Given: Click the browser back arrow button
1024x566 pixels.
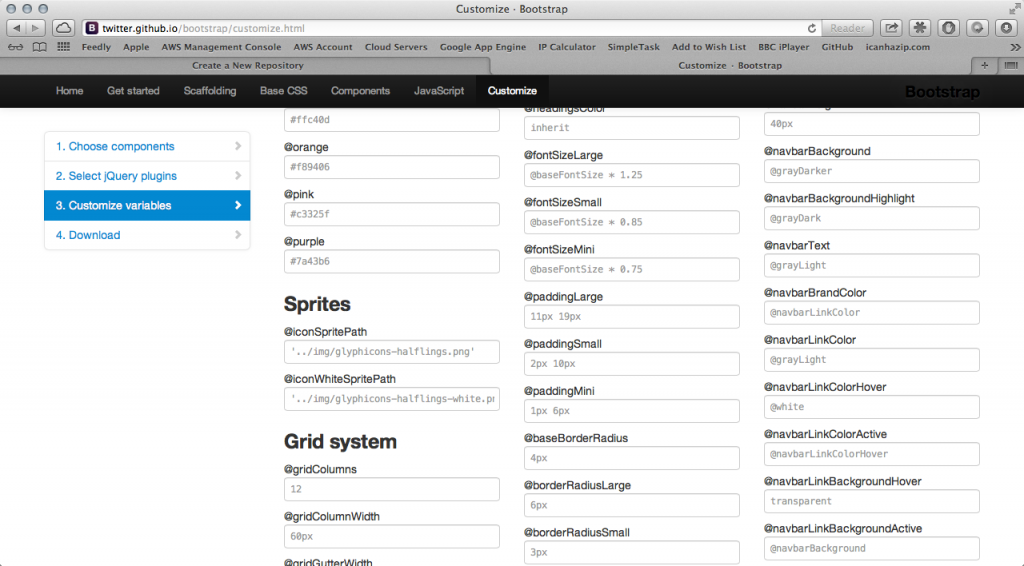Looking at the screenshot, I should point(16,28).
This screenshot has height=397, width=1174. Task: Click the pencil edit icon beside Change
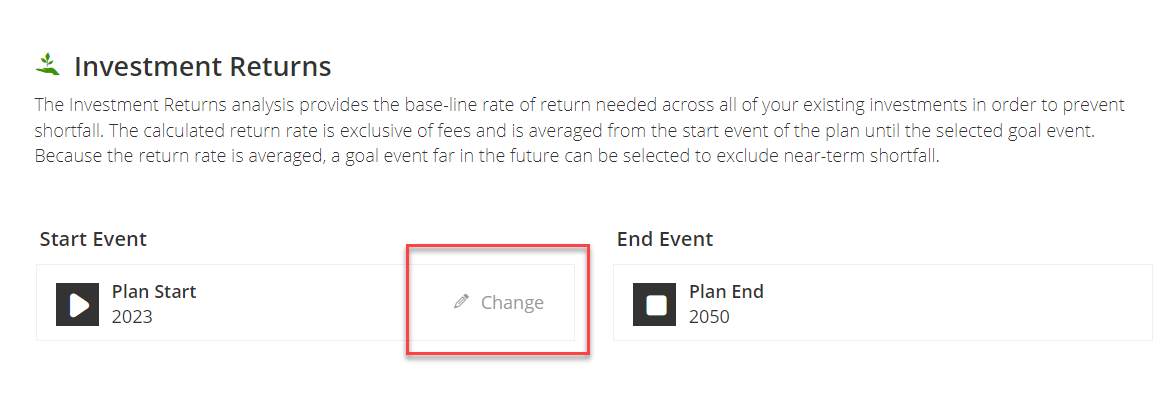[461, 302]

■ **Task to complete**
All of the data is to be reproduced exactly, with the pictures left out.

■ **Result for this task**
Given: Click the browser back arrow button
1024x566 pixels.
Looking at the screenshot, I should point(16,28).
This screenshot has height=397, width=1174. Task: Click the pencil edit icon beside Change
[461, 302]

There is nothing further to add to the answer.